Documents might vary from co-op to co-op, but the point of the paperwork is to insure that the monetary obligations of the co-op will be paid and that all future transfers will be subject to Board approval. For the most part, the documentation is “boilerplate” and the co-op owner who is eager to fulfill an estate plan or who needs greater privacy, signs the required documents without much negotiation. The co-op owner will also reimburse the cooperative for legal costs incurred for preparing the documents and for charges from the managing agent if a closing is required to complete the process.
When there is an Outstanding Co-op Loan
If the shares are owned free and clear of any financing, the process for transferring the shares to a trust doesn’t require much action other than satisfying the co-op’s requirements.
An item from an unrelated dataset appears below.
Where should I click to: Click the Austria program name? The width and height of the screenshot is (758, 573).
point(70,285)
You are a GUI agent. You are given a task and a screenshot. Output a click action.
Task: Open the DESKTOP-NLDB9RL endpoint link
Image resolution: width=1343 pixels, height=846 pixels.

Things can get complicated if the co-op shares have been pledged to a bank in connection with a loan. Since the bank holds the stock certificate and proprietary lease as collateral, if the co-op owner wants to transfer the shares, subject to the existing co-op loan, the bank must consent to the transfer and show up with the stock and lease in order to complete the transfer process. When that happens, the original loan documents will be revised to reflect ownership of the stock and lease by the trustee, but liability for the indebtedness will remain the obligations of the grantor.
More Hoops and Hurdles
Getting the bank’s timely cooperation in connection with a proposed transfer depends on the bank and cooperation can vary significantly. In one recent transfer request, the bank literally took months to go through the trust agreement and to locate the stock and lease. Once the bank had finally agreed to the transfer, the bank’s counsel raised issues about an obscure provision of the trust and wanted certain language changed or removed. Finally, the exasperated client couldn’t take any further delays and decided to just pay off the loan and get the bank out of the picture. Not every lender’s back office is as disorganized as this large bank, but expect a low level obstacle course when the lender is agreeable to allowing a transfer to a trust.
What About Condo Liens?
If the condo unit is subject to a mortgage lien, theoretically, the bank’s consent should be obtained before a transfer to a trust is completed. Since the unit owner could simply record a deed from the unit owner to the trust, subject to the existing lien, it is possible to complete the process without obtaining the bank’s formal consent. As the mortgage documents undoubtedly provide that any transfer will require the bank’s consent or will result in the acceleration of the payment of the entire outstanding indebtedness, transferring the condo to trust without the bank’s consent has serious risks and should not be done without review of the particular facts of the situation by the unit’s owner’s attorney.
Residential Reality: Trust Ownership Works
Under the right circumstances, ownership by a trust often facilitates estate planning and can shield high profile owners from the prying eyes of the public when the designated trustee protects the identity of the grantor. Trusts can be formed for many reasons, the ownership of real estate being one of them. Consulting you estate planning professionals is essential for a deeper understanding of whether trust ownership is appropriate before considering any property transfer for such purposes.
Note to Readers: My thanks to estate lawyer, James Kelly, a partner at Davidson, Dawson & Clark LLP, who assisted in the preparation of this article.